*To do*: Please write out the data below word for word, with every line unchanged.

*The data*:
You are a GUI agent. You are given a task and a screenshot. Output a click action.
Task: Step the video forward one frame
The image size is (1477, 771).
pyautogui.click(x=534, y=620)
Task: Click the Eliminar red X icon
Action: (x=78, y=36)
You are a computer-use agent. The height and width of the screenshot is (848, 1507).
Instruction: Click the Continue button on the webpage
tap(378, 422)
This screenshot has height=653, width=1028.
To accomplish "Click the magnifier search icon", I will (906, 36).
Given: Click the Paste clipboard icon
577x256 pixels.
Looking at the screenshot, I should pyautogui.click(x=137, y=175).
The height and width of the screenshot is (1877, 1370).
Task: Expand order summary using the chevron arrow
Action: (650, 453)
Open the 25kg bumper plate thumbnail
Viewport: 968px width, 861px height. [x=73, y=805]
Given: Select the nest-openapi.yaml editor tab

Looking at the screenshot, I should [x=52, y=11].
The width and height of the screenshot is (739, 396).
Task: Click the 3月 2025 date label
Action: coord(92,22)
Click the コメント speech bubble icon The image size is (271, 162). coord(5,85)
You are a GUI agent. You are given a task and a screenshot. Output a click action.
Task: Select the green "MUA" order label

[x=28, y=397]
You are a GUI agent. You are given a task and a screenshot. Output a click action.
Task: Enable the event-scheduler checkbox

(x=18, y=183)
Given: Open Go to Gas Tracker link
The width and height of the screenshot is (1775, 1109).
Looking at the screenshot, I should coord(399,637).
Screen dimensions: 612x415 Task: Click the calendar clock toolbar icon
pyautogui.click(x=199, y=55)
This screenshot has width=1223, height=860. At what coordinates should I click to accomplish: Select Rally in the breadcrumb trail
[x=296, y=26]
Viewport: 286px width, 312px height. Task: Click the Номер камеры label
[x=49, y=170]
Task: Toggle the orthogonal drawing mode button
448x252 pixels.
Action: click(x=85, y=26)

*Solution*:
You are a GUI agent. You are given a task and a screenshot. Output a click action.
Task: Step the video forward one frame
The image size is (1477, 771).
pyautogui.click(x=534, y=620)
Task: Click the Eliminar red X icon
Action: (x=78, y=36)
You are a computer-use agent. The height and width of the screenshot is (848, 1507).
Instruction: Click the Continue button on the webpage
tap(378, 422)
This screenshot has height=653, width=1028.
To accomplish "Click the magnifier search icon", I will (906, 36).
Given: Click the Paste clipboard icon
577x256 pixels.
Looking at the screenshot, I should pyautogui.click(x=137, y=175).
The height and width of the screenshot is (1877, 1370).
Task: Expand order summary using the chevron arrow
Action: (650, 453)
Open the 25kg bumper plate thumbnail
Viewport: 968px width, 861px height. [x=73, y=805]
Given: Select the nest-openapi.yaml editor tab

Looking at the screenshot, I should [x=52, y=11].
The width and height of the screenshot is (739, 396).
Task: Click the 3月 2025 date label
Action: coord(92,22)
Click the コメント speech bubble icon The image size is (271, 162). coord(5,85)
You are a GUI agent. You are given a task and a screenshot. Output a click action.
Task: Select the green "MUA" order label

[x=28, y=397]
You are a GUI agent. You are given a task and a screenshot. Output a click action.
Task: Enable the event-scheduler checkbox

(x=18, y=183)
Given: Open Go to Gas Tracker link
The width and height of the screenshot is (1775, 1109).
Looking at the screenshot, I should coord(399,637).
Screen dimensions: 612x415 Task: Click the calendar clock toolbar icon
pyautogui.click(x=199, y=55)
This screenshot has width=1223, height=860. At what coordinates should I click to accomplish: Select Rally in the breadcrumb trail
[x=296, y=26]
Viewport: 286px width, 312px height. Task: Click the Номер камеры label
[x=49, y=170]
Task: Toggle the orthogonal drawing mode button
448x252 pixels.
Action: click(x=85, y=26)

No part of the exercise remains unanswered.